This repository contains a collection of projects developed for the Mathematics for Data Science course at the Isfahan University of Technology (IUT).
The projects focus on the mathematical foundations of Data Science and Machine Learning, including linear algebra, probability theory, optimization, numerical methods, and their applications in data analysis and predictive modeling.
All projects were completed under the supervision of Dr. Ramin Javadi, and emphasize:
- Rigorous theoretical derivation of algorithms.
- Implementation of core methods from scratch (without relying on high-level ML libraries)
- Analytical evaluation of algorithmic behavior and performance
- Clear connection between mathematical theory and computational practice
Exercise 1: Geometric and Probabilistic Behavior in High Dimensions
Exercise 2: Spectral Methods and Recommendation Systems
Exercise 3: Exercise 3: PageRank on WikiVote Network
To run this project, install the required dependencies by executing the following commands:
pip install numpy pip install pandas pip install matplotlib pip install seabornThis project investigates the geometric and statistical properties of high-dimensional spaces through the analysis of the unit ball and the unit cube. The primary goal is to understand how geometric intuition changes as dimensionality increases and how these changes relate to phenomena in machine learning and data science.
The study includes:
- Generating random points inside the unit ball and unit cube in varying dimensions
- Analyzing angular distributions between random vectors
- Studying geodesic distances to the equator and to random hyperplanes
- Investigating the concentration of measure phenomenon
- Examining near-orthogonality in high-dimensional spaces
- Exploring the relationship between high dimensionality, distance behavior, and overfitting
- Connecting the geometry of the unit ball to the d-dimensional Gaussian distribution
This exercise provides both theoretical insight and empirical validation of core high-dimensional geometry concepts relevant to machine learning.
- Unit Ball Analysis
- Generate uniformly distributed random points inside the d-dimensional unit ball
- Compute geodesic distances of points to the equator across different dimensions
- Analyze geodesic distances to both the equator and randomly generated hyperplanes
- Study the distribution of angles between random vectors on the unit sphere
- Compute the mean and variance of angles and distances to the equator
- Empirically verify the near-orthogonality property in high dimensions
- Unit Cube Analysis
- Generate random points inside a d-dimensional unit cube
- Perform Monte Carlo estimation of the volume of a d-dimensional sphere using sampling within the cube Compare: Volume ratios, Pairwise Euclidean distances and Nearest-neighbor distances
- Apply random projection for dimensionality reduction and evaluate its effect on pairwise distances
- Analyze how increasing dimensionality contributes to distance concentration and potential overfitting behavior
- Johnson–Lindenstrauss (JL) Lemma Experiment
- This section provides an empirical validation of the Johnson–Lindenstrauss lemma using real-world text data. Dataset: 20 Newsgroups
- Feature extraction using TF–IDF representation
- Dimensionality reduction via Gaussian Random Projection
- Comparison of pairwise Euclidean distances before and after projection
- Quantitative evaluation of distance preservation under random projection
This experiment demonstrates how high-dimensional data can be embedded into lower-dimensional spaces while approximately preserving geometric structure, which is a fundamental result in high-dimensional probability and machine learning theory.

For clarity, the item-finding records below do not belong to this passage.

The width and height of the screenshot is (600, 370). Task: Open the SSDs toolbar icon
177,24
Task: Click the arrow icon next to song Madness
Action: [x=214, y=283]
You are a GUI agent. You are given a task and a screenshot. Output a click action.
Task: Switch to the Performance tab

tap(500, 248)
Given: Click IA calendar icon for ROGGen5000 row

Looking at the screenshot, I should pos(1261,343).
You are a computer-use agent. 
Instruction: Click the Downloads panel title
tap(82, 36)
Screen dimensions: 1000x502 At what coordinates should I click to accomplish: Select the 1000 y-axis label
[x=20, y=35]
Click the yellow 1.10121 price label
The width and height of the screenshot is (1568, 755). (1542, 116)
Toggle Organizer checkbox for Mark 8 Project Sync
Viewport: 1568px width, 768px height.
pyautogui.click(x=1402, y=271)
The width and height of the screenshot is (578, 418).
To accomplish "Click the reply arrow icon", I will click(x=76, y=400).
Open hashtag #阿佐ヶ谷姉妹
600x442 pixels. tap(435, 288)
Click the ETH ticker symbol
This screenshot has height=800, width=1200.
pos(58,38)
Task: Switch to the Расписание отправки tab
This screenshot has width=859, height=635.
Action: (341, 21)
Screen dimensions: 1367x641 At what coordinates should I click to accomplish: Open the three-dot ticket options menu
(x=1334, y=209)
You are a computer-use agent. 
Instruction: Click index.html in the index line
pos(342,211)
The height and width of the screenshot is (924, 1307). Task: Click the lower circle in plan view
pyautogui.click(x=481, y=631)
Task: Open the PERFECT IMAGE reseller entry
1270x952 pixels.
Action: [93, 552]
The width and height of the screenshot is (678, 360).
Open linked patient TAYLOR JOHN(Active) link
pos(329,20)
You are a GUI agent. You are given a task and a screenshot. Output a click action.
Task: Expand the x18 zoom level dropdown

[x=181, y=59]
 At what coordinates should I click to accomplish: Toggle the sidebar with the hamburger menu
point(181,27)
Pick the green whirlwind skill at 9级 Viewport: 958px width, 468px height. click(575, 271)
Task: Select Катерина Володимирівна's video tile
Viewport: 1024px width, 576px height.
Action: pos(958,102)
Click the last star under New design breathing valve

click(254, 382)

This project explores core concepts in linear algebra with a focus on Singular Value Decomposition (SVD) and Eigenvalue Decomposition (EVD), and their application to building a recommendation system.
The primary objective is to design and evaluate a movie recommendation system using matrix factorization techniques. In particular, we apply SVD and Principal Component Analysis (PCA) to a user–item rating matrix and analyze reconstruction quality, dimensionality reduction effects, and predictive performance.
The project emphasizes:
- Spectral decomposition methods (SVD and EVD)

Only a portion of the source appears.